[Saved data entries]

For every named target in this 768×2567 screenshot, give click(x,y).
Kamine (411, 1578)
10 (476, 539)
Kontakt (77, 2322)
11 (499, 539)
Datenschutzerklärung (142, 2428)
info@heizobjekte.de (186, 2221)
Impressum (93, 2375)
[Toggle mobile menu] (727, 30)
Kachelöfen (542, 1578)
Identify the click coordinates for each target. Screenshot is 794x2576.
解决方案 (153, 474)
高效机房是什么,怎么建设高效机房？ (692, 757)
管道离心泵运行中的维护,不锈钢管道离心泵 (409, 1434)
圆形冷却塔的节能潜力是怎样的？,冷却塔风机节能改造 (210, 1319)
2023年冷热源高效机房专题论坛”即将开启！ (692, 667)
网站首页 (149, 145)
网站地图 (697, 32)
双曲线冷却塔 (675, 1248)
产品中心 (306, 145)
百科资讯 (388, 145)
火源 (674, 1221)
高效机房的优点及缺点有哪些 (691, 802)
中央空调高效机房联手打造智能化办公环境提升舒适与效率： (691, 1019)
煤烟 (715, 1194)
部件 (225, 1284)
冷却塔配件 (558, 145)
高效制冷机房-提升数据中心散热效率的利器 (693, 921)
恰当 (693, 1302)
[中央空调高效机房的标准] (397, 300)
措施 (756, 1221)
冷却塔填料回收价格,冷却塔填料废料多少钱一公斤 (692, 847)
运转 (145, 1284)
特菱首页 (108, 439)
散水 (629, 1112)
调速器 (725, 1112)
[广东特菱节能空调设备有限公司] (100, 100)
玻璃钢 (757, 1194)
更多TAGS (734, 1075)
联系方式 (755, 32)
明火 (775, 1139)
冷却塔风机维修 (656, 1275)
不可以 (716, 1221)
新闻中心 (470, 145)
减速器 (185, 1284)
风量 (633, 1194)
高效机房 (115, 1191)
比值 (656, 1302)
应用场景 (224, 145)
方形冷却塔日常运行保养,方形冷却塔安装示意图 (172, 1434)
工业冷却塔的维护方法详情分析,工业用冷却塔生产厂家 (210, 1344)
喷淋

Instructions for the task: Reproduce the lines above, beginning at the line with "Kachelöfen (542, 1578)" and stopping after the line with "玻璃钢 (757, 1194)", exactly as they are.

Response below:
Kachelöfen (542, 1578)
Identify the click coordinates for each target. Screenshot is 794x2576.
解决方案 (153, 474)
高效机房是什么,怎么建设高效机房？ (692, 757)
管道离心泵运行中的维护,不锈钢管道离心泵 (409, 1434)
圆形冷却塔的节能潜力是怎样的？,冷却塔风机节能改造 (210, 1319)
2023年冷热源高效机房专题论坛”即将开启！ (692, 667)
网站首页 (149, 145)
网站地图 (697, 32)
双曲线冷却塔 (675, 1248)
产品中心 (306, 145)
百科资讯 (388, 145)
火源 (674, 1221)
高效机房的优点及缺点有哪些 (691, 802)
中央空调高效机房联手打造智能化办公环境提升舒适与效率： (691, 1019)
煤烟 (715, 1194)
部件 (225, 1284)
冷却塔配件 (558, 145)
高效制冷机房-提升数据中心散热效率的利器 (693, 921)
恰当 (693, 1302)
[中央空调高效机房的标准] (397, 300)
措施 (756, 1221)
冷却塔填料回收价格,冷却塔填料废料多少钱一公斤 (692, 847)
运转 (145, 1284)
特菱首页 (108, 439)
散水 (629, 1112)
调速器 (725, 1112)
[广东特菱节能空调设备有限公司] (100, 100)
玻璃钢 (757, 1194)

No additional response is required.